Here I got a little excerpt from the cudaprof

(functionname, calls, GPU time, CPU time, %)

matrix_vector_multiply_generated    400  206162  4566 54.44

matrix_vector_multiply              400  54548.8 4495 14.4

and what I find strange, the GPU Time is smaller than cpu time. How can this happen?

(This is machine at work GTX280, 32Bit 2.0b CUDA environment ,

at home with 64bit 1.1 CUDA environment on GTX8800 512 the output works as expected, with CPU time is approx. GPU time + 20 us overhead per call).

Anybody knows what happens?

Now I installed on my 64-Bit machine the newest cuda + cudaprof, and now there the cpu time doesnt work either. The numbers are utterly nonsense and profiling of cpu time is not possible. Am I the only one with this problem?

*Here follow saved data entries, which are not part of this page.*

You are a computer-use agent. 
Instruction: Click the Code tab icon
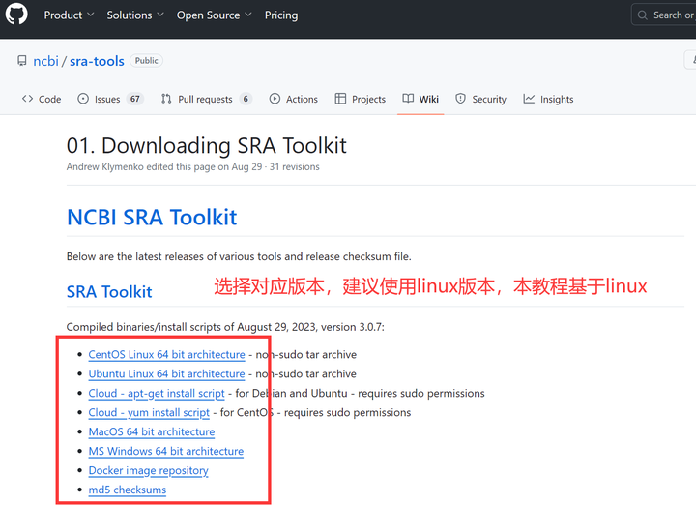pos(27,99)
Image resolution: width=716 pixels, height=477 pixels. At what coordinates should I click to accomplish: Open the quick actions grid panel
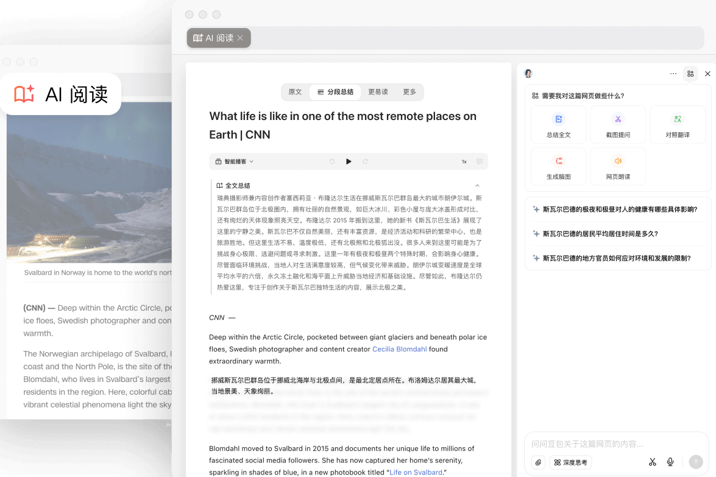[690, 73]
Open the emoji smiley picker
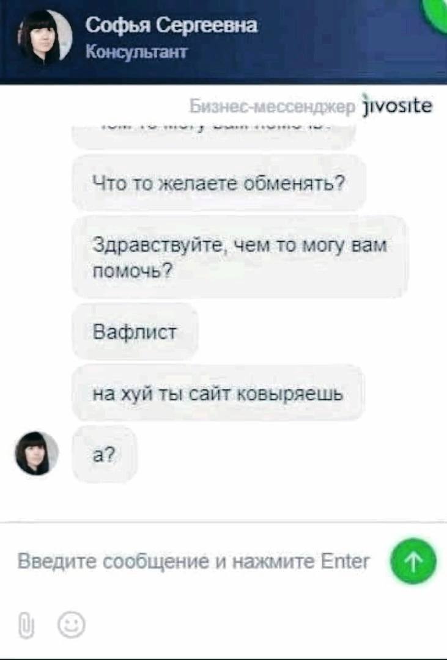This screenshot has height=660, width=447. 72,625
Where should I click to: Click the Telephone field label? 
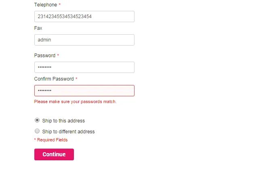click(x=45, y=5)
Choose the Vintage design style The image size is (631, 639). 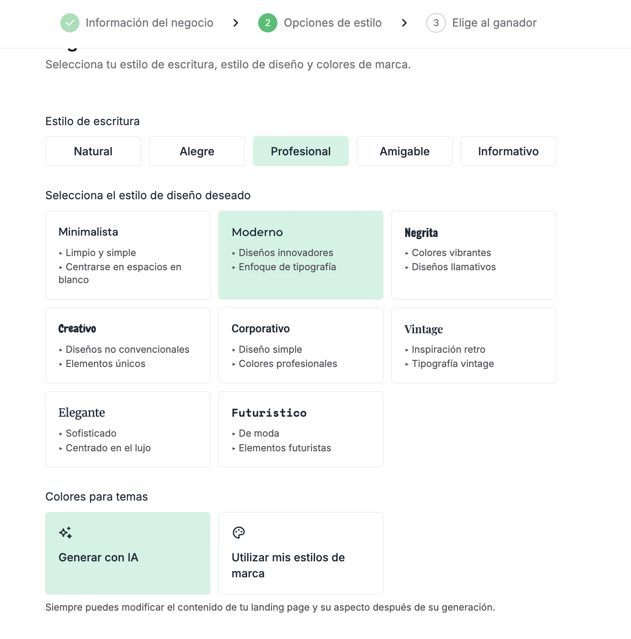click(473, 345)
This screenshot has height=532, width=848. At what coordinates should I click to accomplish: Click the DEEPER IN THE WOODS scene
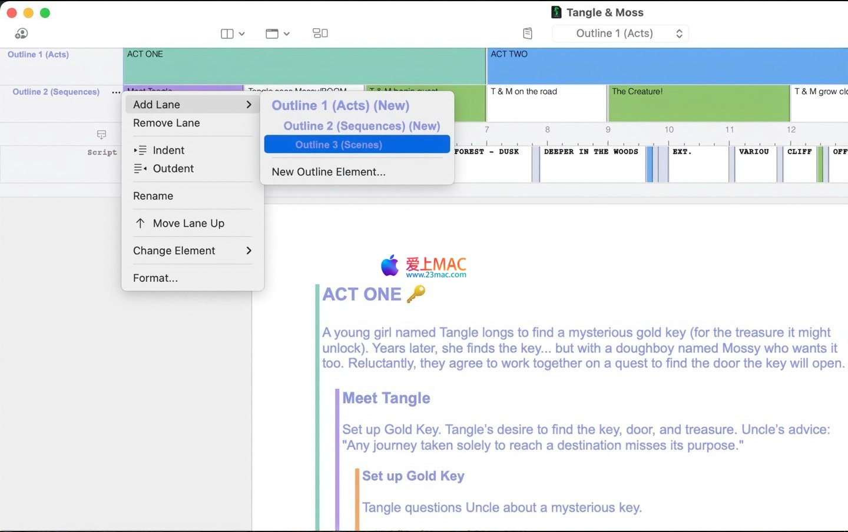point(592,163)
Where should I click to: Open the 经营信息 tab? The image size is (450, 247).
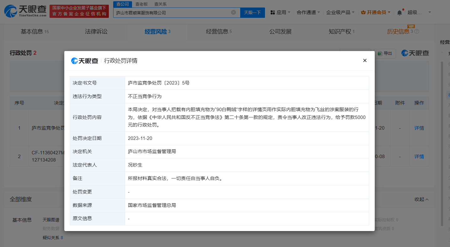coord(219,32)
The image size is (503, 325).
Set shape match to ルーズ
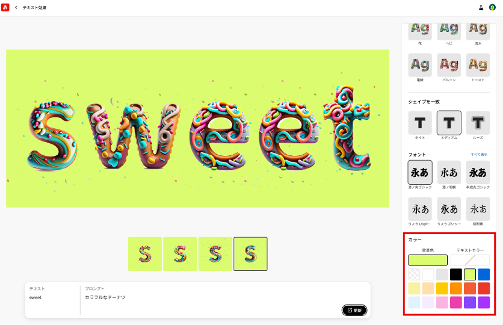coord(478,123)
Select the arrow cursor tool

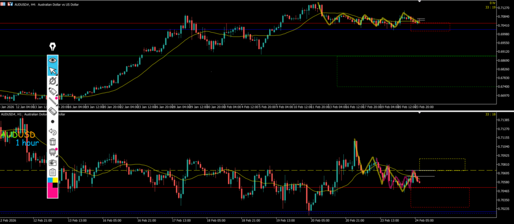pos(53,70)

Edit: Its not a problem of the visual profiler, the wrong cputime is also shown with cli profiling.

I found a solution, how to make the buggy behaviour disappear:
enable additional signals

If I enable e.g. the gld signals, the reportet cpu time seems to be correct.

cpu time = gpu time + overhead.

Yeah, this isn’t a bug. The CPU is treated as waiting for the kernel to finish as if it isn’t asynchronous. So basically what E.D. said is what is going on.

I know that cpu time = gpu time + approx. 20 us overhead
and that is exactly what I am expecting and what I get with old Cuda version.
My problem is that I get this result with the new version only when enabling additional signals.
If you look at the numbers of my first posting
i.e. e.g. gpu time 206162 and cpu time 4566 which cant be.

you still wrote that gpu time is smaller than cpu time, that is what got us on the wrong foot ;)

I have no idea though why this happens. Are you sure you don’t have the columns backwards? I always use the visual profiler. It would be an explanation:

when not too many signals your program gets run once -> first kernel call overhead
when enough signals are selected the profiler needsto run it twice or three times and I guess it will take the CPU time of one of the last runs.

My fault - I really meant cpu < gpu

I analyzed it a bit more: Even if I enable just one additional signal in the visual profiler (like “gld uncoalesced”) it works - and this performs just one run. If I enable no additional signal (just use the default timestamps) the cpu time is bogus.

can someone explain what
“gld [un]coalesced”, “gst [un]coalesced”, “local load”, “local store”, “branch”, “divergent branch”, “warp serialize” and “cta launched” mean, and what values are good and which mean there should be optimization? Is there a manual for this somewhere? The memcpy time, etc. is useful, but I think I could have just as well measured it with a timer…